January 9, 2008 · No Comments

I went for a walk today, because had to make a call and the phone gave up on me. It was early, and people were out to get their bit of exercise, sun and companionship. As I sauntered along, I saw this rather serious looking old couple, straining to keep pace with each other, both actually walking very slowly, hand in hand, both definitely past their seventies.I do not know the secret to their success, I do not know if they thought of it as such a success, biding their time one day after the other, hand in hand.

But there has to be a secret. And I knew I had to write about it, if only because writing it out would sort out some things inside my head.

I thought about my parents, the things they tried to tell me, the stories they passed on. But by the time we begin to realise that our parents were so right in some of the things they said, we have our children already who disagree with what we have to say. That is the way of the human race, I suppose, of our evolution. But I wish there were certain recipes we all learnt, as unbiased, axiomatic truth.
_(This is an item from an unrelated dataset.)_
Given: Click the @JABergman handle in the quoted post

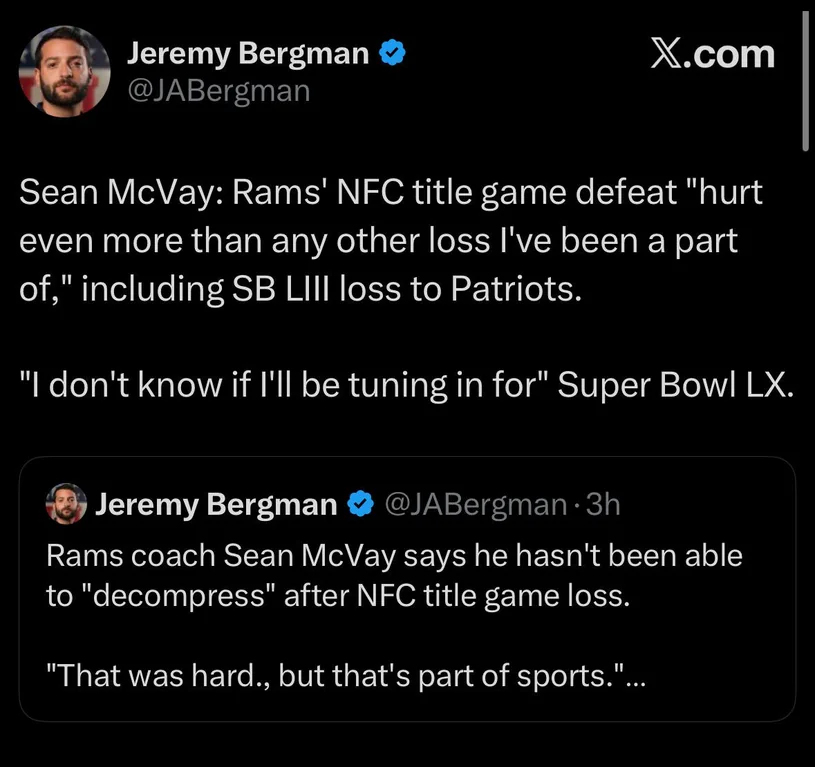Looking at the screenshot, I should coord(475,505).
I wish we learned that there is no replacement for human compassion and understanding, and ultimately, love. I wish we learned how to put others before us sometimes and not always think of ourselves alone. That, being human, we all need a tangible expression of the love people bear us. That all of us need consistency from others and the only way to get it is to be it.

I somehow cannot imagine love being born. To me, it is like an endless river flowing into itself.
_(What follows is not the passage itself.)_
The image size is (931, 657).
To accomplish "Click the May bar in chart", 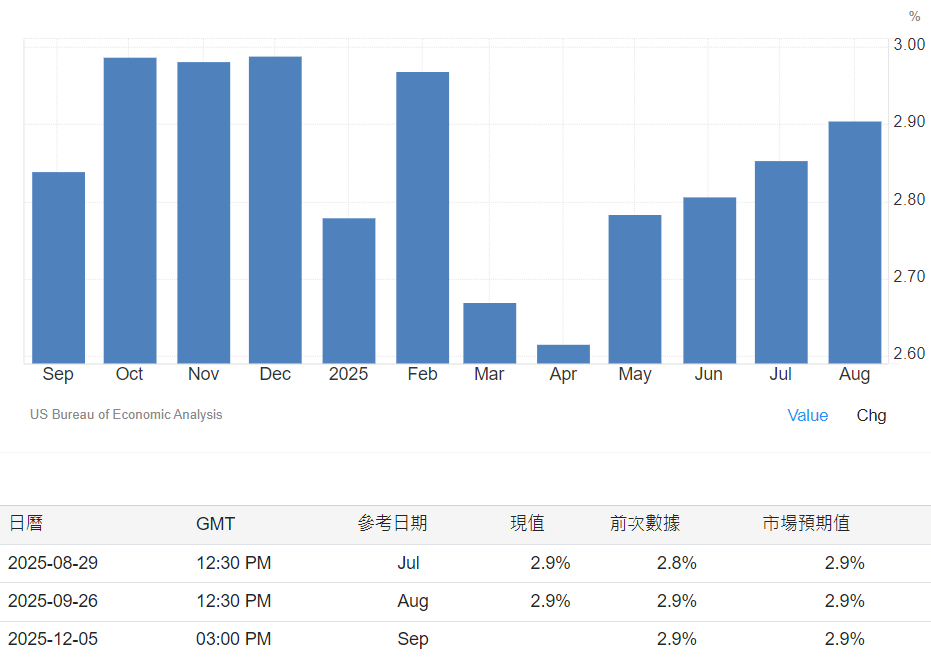I will click(635, 289).
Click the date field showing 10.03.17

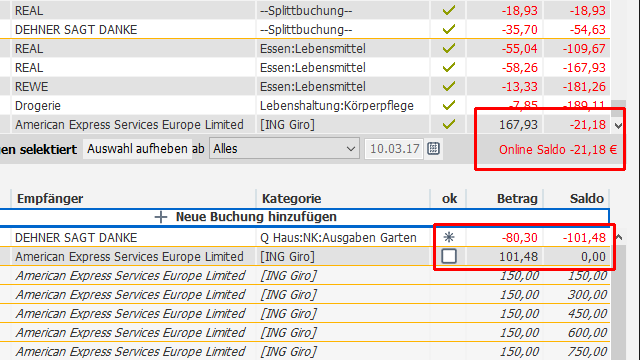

All life forms drink from it. All of us drink from it, and some of us do so in excess. Becoming drunk, we want to flow with it. Some of these drunken spirits become Christ or the Prophet, and some Romeo and Juliet. But the human frame of body and mind is not capable of handling the excess, so we crucify Christ and let Romeo and Juliet perish.

I realize that intense relationships have to mellow down with time or are else unsustainable. To survive, they have to end in parting or as in the extreme and well-cited cases end in demise of one or the other.
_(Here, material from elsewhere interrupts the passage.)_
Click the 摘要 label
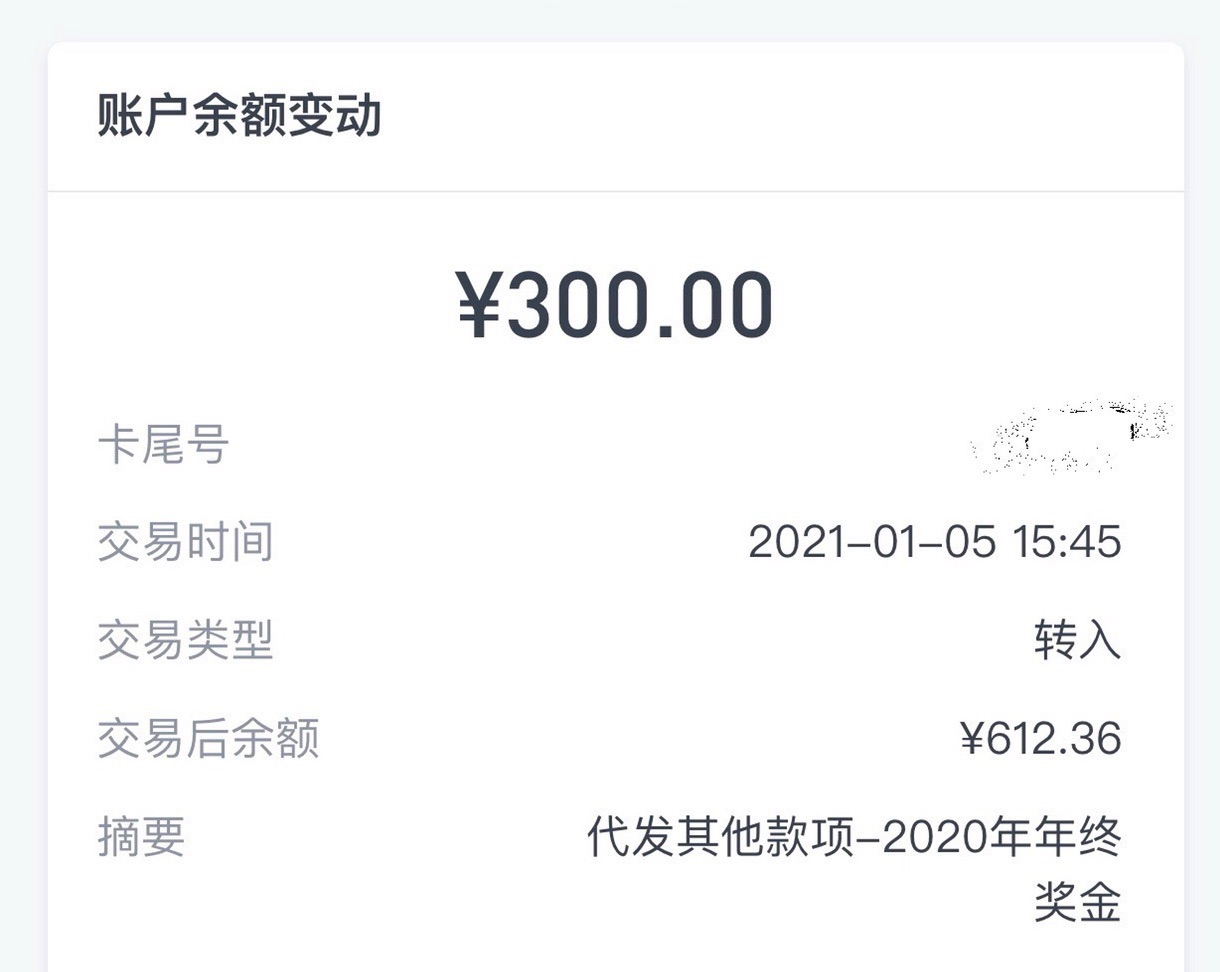Screen dimensions: 1220x972 click(x=141, y=836)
A mating of souls does not allow the bodies to survive for long as these are used up as candles to the flame, and the flame is never stronger than when the candle is at its shortest.

So we cannot all have intense loves in our daily lives; not all of us are bestowed intensity and that is good for the survival of human beings as a race.

Imagine all of us being twenty-one and killing ourselves for love!

We cannot survive it to our eighties and still be madly in love, without the aid of some form of tragedy or deprivation.

So what do that bent old man and the upright lady beside him feel as they walk side by side?

Is it a form of habit? Is it getting used to the other person as one gets used to one’s favourite armchair? I would love to ask, I but am sure there are no correct answers that hold true for each one of us. We have to inividually work out our answers, our desires, our ambition, our wishes, our fondest dreams.

For me, I for sure hope I get to walk with someone I have cherished when I am eighty and the sun on my back seems younger than I am.